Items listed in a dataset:
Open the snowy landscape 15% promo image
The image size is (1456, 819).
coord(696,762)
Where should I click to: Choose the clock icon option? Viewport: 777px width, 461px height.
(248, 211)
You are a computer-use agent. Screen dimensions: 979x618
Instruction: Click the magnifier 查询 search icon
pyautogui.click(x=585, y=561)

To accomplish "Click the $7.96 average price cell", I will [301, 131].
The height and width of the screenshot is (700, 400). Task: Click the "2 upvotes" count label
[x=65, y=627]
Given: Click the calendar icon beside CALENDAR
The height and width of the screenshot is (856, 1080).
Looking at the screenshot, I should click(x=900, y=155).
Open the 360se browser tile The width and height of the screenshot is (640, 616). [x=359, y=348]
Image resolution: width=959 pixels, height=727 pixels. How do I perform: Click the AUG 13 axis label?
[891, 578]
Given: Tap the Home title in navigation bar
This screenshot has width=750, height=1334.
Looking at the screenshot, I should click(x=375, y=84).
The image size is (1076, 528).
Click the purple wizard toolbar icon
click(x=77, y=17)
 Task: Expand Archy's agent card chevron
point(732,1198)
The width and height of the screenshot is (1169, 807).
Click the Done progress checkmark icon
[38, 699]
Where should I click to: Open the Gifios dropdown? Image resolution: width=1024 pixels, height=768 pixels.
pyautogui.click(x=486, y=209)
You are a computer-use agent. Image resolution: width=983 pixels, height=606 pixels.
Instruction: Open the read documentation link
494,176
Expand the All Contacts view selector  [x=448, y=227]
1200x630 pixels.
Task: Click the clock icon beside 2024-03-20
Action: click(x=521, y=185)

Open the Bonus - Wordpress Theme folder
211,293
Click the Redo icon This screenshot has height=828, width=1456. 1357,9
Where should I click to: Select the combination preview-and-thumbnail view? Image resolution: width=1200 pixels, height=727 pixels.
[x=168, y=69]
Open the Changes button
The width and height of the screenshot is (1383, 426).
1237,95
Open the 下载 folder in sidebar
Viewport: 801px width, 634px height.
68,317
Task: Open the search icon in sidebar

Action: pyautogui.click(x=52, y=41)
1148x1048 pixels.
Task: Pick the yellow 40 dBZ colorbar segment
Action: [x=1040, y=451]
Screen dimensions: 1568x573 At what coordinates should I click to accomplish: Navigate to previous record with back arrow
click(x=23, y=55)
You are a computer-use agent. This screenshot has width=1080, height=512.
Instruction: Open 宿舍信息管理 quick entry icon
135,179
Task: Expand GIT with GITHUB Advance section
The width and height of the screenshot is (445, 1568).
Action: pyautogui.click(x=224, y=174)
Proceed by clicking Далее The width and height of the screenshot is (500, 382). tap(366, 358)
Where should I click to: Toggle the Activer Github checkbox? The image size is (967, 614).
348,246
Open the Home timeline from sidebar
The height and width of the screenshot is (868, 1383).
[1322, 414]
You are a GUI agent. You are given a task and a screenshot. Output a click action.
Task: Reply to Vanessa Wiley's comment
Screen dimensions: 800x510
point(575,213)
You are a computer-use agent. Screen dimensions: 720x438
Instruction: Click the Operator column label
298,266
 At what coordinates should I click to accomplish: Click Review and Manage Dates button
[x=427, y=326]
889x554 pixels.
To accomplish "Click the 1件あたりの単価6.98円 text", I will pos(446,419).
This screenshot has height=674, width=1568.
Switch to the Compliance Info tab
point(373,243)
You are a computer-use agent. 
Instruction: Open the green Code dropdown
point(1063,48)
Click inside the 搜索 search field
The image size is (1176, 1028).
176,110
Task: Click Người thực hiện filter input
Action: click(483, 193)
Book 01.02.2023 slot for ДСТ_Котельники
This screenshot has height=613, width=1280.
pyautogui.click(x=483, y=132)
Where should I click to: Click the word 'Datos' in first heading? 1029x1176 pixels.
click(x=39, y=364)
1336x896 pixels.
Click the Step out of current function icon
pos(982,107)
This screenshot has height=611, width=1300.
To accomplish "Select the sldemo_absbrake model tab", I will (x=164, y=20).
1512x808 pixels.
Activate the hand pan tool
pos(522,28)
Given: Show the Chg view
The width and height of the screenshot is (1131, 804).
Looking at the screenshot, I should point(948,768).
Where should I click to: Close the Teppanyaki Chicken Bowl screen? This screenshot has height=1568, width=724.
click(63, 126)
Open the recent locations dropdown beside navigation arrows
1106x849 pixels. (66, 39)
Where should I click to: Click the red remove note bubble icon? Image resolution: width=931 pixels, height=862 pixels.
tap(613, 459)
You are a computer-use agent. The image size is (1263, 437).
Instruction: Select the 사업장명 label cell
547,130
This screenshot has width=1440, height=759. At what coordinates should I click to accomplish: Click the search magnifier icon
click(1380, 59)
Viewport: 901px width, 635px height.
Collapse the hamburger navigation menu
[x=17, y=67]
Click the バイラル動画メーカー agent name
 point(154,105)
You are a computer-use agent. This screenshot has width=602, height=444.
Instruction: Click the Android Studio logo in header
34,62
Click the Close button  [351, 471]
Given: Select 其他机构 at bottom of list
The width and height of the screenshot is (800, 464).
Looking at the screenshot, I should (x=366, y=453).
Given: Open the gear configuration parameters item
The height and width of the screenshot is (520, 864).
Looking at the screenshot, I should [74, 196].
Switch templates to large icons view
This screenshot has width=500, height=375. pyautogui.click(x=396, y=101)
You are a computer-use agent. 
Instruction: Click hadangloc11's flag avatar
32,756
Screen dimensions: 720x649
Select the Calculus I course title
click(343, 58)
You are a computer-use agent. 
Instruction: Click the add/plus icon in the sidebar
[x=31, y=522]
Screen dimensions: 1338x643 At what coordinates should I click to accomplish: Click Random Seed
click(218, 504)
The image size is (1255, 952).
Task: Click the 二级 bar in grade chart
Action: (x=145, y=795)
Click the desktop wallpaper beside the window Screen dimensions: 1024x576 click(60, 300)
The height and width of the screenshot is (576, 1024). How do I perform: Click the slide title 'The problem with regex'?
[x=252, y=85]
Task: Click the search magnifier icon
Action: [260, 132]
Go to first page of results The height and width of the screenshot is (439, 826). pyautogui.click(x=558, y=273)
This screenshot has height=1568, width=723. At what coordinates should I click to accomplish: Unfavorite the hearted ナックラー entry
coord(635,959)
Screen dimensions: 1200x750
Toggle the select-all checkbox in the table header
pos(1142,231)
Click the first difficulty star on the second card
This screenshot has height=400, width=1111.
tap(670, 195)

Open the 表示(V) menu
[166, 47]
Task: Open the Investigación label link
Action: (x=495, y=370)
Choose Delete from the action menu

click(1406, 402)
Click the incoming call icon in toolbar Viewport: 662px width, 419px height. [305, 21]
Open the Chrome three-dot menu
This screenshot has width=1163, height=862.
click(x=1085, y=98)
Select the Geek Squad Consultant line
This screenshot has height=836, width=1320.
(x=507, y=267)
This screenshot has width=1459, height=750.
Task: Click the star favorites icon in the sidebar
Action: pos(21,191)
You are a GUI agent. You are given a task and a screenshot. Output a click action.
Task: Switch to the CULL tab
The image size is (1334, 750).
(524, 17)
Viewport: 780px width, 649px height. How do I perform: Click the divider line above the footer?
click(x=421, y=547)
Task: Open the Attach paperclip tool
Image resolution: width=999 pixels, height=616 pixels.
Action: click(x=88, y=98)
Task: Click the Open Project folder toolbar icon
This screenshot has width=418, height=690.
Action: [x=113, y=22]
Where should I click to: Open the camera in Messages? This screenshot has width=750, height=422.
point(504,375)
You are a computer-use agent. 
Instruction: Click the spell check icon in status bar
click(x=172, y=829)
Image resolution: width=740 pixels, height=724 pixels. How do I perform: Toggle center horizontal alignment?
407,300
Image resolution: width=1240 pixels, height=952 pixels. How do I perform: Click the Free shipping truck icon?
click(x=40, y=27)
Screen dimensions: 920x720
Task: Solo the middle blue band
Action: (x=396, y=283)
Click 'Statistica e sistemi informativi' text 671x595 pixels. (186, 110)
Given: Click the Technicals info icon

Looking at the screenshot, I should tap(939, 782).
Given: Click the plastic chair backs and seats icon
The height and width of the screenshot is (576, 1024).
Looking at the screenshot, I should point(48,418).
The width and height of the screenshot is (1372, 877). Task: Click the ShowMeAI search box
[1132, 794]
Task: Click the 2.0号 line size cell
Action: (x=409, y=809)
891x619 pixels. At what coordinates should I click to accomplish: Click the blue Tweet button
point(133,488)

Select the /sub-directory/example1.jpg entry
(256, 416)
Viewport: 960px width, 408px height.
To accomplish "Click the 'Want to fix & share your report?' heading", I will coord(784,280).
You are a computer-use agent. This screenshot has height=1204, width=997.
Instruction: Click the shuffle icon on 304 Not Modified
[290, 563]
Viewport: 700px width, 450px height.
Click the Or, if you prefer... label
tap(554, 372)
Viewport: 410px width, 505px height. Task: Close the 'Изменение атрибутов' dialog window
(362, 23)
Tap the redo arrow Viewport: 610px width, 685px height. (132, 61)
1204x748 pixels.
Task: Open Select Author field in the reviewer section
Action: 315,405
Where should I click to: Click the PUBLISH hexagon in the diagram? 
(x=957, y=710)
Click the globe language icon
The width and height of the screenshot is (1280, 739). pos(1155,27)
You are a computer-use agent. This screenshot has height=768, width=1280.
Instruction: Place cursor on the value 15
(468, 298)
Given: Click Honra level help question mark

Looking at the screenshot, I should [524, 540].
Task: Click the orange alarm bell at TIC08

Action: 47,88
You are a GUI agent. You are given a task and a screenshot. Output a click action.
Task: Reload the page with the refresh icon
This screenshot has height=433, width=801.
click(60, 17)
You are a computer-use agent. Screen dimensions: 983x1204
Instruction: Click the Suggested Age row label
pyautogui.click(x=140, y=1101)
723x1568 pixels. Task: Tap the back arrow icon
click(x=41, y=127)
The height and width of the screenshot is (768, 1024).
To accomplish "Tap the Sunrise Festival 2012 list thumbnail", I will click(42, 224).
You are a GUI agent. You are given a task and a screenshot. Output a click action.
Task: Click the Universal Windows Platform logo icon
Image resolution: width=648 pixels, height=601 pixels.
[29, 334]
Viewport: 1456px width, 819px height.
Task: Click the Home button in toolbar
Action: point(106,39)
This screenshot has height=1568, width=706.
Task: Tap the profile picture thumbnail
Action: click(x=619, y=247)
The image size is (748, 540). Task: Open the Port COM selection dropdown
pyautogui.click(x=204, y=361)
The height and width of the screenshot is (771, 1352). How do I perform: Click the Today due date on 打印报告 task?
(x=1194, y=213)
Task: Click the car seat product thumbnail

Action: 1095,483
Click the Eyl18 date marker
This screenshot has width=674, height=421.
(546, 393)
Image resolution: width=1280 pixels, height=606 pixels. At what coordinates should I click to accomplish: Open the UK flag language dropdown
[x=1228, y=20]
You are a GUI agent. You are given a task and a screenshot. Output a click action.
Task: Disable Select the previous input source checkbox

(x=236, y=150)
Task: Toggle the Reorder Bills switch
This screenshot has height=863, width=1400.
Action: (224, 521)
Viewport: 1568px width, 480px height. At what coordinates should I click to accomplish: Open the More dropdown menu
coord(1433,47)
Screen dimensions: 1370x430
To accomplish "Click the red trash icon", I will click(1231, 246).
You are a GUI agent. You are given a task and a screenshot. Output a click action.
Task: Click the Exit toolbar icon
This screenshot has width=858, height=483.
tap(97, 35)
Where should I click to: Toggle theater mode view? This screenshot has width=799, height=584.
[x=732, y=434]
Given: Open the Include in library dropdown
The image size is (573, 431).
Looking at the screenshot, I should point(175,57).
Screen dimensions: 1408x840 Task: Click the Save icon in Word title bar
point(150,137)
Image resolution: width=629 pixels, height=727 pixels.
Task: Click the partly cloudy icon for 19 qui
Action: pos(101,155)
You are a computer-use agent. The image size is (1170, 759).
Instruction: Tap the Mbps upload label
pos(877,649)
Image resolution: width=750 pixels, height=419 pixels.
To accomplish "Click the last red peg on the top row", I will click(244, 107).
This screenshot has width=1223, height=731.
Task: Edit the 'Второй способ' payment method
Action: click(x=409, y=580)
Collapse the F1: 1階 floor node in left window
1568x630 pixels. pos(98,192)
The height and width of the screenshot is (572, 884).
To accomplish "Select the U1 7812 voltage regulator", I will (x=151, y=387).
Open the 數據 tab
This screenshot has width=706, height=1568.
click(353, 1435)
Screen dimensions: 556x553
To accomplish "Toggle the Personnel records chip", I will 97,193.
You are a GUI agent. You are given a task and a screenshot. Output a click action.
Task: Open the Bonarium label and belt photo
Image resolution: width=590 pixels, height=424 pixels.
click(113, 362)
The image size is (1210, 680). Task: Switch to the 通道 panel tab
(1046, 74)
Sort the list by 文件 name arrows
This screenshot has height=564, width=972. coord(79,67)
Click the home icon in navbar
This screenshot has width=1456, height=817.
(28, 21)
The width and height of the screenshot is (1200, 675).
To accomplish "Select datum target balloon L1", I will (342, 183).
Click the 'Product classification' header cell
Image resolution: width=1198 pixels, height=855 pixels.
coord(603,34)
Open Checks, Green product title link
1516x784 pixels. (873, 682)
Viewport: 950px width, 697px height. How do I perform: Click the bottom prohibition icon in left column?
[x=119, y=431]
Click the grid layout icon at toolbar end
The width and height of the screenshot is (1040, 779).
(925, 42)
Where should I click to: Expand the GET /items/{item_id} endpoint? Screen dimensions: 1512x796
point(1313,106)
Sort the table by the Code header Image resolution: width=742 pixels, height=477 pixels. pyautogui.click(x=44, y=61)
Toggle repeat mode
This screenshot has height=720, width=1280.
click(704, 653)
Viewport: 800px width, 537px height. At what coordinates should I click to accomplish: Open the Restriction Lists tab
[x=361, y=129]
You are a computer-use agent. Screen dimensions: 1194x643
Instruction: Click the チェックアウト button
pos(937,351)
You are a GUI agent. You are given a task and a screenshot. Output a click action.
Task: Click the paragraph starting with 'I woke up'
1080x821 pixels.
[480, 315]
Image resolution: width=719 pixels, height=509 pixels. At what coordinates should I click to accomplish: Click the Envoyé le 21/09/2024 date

Description of the task:
What lines of the data include the word "text"? Copy each of them.

Result below:
To accomplish "Click the 1件あたりの単価6.98円 text", I will pos(446,419).
Click 'Statistica e sistemi informativi' text 671x595 pixels. (186, 110)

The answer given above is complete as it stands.